### Work request
Reproduce the opening lines of the records exactly, please, stopping after the line that contains "Task: Tap the share icon at top right".

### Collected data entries
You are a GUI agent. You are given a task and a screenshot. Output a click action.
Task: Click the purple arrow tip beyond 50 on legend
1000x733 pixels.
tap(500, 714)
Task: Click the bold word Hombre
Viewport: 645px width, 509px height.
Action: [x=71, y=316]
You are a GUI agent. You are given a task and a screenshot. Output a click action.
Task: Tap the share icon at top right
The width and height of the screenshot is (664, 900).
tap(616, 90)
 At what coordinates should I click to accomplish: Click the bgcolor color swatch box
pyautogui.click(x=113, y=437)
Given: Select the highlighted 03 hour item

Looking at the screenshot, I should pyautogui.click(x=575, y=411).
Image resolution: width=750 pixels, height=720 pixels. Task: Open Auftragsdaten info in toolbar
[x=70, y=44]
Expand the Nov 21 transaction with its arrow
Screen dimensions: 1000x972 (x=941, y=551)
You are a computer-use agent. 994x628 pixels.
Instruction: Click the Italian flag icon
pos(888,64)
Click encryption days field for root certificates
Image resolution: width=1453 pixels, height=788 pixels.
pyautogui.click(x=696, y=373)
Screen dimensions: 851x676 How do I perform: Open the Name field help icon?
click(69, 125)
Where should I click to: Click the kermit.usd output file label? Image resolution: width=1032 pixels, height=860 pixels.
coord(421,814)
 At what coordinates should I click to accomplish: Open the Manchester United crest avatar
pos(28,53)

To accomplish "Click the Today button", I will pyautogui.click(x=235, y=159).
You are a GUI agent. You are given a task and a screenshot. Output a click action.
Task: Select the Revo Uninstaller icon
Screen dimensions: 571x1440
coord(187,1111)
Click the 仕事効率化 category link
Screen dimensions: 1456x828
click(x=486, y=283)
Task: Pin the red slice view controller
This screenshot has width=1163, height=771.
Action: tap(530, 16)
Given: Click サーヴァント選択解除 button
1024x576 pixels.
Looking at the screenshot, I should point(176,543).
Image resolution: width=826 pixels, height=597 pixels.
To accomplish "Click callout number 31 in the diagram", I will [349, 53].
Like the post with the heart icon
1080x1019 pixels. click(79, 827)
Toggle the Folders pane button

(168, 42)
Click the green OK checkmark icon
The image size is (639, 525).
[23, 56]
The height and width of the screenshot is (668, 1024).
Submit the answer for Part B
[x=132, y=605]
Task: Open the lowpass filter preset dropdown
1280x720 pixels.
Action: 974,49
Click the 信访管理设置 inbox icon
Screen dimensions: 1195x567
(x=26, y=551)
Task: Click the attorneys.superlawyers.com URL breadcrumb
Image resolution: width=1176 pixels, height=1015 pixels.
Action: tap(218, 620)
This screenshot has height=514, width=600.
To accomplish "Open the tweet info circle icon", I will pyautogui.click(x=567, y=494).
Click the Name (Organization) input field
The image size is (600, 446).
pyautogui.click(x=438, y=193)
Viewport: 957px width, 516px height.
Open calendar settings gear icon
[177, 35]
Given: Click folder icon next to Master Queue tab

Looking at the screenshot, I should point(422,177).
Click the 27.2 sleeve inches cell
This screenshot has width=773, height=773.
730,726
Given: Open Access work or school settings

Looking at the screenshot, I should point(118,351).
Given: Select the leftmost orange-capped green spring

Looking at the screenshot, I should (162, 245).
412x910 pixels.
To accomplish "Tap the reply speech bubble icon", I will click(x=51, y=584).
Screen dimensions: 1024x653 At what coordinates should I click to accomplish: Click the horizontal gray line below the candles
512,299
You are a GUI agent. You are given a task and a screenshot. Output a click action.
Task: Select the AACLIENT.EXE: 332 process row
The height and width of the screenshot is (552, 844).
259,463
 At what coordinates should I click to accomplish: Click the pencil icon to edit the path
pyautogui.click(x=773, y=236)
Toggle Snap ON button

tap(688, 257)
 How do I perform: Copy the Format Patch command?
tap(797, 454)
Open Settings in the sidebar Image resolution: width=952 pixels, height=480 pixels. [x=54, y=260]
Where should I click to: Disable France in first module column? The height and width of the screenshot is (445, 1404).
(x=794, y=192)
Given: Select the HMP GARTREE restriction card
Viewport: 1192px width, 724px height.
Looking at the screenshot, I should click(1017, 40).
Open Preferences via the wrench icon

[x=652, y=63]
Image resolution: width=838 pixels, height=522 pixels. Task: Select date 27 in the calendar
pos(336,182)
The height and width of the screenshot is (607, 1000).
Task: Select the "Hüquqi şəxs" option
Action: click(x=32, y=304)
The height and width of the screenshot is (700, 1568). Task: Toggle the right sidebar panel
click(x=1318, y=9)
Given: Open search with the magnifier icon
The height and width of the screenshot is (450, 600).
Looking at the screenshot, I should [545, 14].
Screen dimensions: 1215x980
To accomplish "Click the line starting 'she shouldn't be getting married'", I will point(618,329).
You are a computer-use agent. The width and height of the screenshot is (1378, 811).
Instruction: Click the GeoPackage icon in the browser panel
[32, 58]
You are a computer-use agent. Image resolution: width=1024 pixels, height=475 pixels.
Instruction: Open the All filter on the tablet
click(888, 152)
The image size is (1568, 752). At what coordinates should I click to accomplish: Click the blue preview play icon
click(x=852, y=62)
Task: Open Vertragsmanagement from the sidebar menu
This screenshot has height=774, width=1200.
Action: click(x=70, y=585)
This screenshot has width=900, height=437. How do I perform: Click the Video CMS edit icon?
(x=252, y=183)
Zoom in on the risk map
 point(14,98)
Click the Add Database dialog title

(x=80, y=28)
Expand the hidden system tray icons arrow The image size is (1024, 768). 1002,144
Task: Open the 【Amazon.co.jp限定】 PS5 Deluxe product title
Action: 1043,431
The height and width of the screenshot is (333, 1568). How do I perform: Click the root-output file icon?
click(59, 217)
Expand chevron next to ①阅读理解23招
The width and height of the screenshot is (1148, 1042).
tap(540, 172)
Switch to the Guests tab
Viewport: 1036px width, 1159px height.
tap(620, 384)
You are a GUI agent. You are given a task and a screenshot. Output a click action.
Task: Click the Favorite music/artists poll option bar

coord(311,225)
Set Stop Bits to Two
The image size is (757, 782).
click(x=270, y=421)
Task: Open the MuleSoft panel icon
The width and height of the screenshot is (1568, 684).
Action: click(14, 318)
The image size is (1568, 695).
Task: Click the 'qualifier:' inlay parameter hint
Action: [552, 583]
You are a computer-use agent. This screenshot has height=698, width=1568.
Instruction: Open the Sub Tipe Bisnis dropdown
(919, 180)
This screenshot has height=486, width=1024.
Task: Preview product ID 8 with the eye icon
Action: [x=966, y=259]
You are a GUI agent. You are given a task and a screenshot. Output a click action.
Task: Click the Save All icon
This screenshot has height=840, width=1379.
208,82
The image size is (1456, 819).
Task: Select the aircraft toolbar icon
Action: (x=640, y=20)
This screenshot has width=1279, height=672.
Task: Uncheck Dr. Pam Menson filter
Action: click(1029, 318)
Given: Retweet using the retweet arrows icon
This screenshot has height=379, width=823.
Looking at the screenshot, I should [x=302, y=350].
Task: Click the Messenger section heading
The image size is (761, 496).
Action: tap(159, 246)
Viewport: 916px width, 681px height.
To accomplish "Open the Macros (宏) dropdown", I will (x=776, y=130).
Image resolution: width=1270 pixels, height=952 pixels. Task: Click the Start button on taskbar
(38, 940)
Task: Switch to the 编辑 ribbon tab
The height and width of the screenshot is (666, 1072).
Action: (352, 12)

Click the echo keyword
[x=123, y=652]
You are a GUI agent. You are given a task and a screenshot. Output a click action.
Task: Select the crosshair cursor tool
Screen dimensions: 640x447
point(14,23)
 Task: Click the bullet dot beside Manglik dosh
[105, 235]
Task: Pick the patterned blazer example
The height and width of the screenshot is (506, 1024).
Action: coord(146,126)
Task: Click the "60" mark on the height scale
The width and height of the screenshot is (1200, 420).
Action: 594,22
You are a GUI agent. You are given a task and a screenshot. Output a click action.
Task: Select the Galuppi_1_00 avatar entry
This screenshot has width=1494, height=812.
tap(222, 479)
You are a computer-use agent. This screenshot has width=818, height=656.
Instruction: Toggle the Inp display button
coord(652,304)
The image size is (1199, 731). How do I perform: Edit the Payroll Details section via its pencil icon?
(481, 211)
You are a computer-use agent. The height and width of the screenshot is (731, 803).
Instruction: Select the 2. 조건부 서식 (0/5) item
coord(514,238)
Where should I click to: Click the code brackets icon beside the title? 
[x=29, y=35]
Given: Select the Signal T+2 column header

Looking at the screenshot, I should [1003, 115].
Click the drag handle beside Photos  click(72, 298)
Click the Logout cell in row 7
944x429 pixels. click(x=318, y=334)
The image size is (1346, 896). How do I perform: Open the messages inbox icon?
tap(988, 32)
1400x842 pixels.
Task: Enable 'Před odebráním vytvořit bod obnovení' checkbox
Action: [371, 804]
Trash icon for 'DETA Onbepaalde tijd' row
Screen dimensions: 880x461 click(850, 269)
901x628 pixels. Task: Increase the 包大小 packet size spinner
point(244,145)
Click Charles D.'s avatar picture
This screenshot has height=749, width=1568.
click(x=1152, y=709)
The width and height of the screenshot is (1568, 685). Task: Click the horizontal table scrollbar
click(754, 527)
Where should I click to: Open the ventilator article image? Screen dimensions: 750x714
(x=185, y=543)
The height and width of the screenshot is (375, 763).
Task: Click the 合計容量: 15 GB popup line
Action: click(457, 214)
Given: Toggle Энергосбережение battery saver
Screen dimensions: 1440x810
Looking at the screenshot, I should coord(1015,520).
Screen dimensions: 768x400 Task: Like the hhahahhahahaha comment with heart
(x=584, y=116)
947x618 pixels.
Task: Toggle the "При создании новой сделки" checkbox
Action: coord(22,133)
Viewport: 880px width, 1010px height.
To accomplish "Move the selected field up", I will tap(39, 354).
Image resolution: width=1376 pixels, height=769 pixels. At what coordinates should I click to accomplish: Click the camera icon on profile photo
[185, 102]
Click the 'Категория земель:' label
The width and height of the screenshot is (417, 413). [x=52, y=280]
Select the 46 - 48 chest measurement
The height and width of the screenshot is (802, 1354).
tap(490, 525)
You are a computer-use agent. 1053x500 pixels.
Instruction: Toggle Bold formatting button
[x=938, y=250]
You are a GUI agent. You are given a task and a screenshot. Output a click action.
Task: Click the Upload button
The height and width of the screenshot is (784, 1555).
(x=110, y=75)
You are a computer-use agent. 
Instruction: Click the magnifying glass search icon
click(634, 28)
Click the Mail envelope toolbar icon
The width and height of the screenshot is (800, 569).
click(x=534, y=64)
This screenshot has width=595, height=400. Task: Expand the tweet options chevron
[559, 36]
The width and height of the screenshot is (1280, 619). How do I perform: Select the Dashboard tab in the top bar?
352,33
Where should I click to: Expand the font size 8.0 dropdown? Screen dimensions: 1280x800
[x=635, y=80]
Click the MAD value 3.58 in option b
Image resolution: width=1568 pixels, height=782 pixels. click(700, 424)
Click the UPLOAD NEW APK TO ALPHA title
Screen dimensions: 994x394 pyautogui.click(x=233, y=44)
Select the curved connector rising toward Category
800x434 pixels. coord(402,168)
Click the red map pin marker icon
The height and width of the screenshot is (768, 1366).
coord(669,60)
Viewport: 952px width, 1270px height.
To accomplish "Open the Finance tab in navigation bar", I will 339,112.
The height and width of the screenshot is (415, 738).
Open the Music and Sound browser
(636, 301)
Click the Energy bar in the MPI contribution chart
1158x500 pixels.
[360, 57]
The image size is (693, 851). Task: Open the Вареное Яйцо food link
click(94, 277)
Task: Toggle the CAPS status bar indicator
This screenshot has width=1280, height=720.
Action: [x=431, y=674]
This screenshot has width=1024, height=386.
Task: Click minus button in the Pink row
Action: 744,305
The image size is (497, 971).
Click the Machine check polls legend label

### Response
You are a GUI agent. You are given a task and a screenshot. Output a click action.
Task: Click the purple arrow tip beyond 50 on legend
1000x733 pixels.
tap(500, 714)
Task: Click the bold word Hombre
Viewport: 645px width, 509px height.
Action: [x=71, y=316]
You are a GUI agent. You are given a task and a screenshot. Output a click action.
Task: Tap the share icon at top right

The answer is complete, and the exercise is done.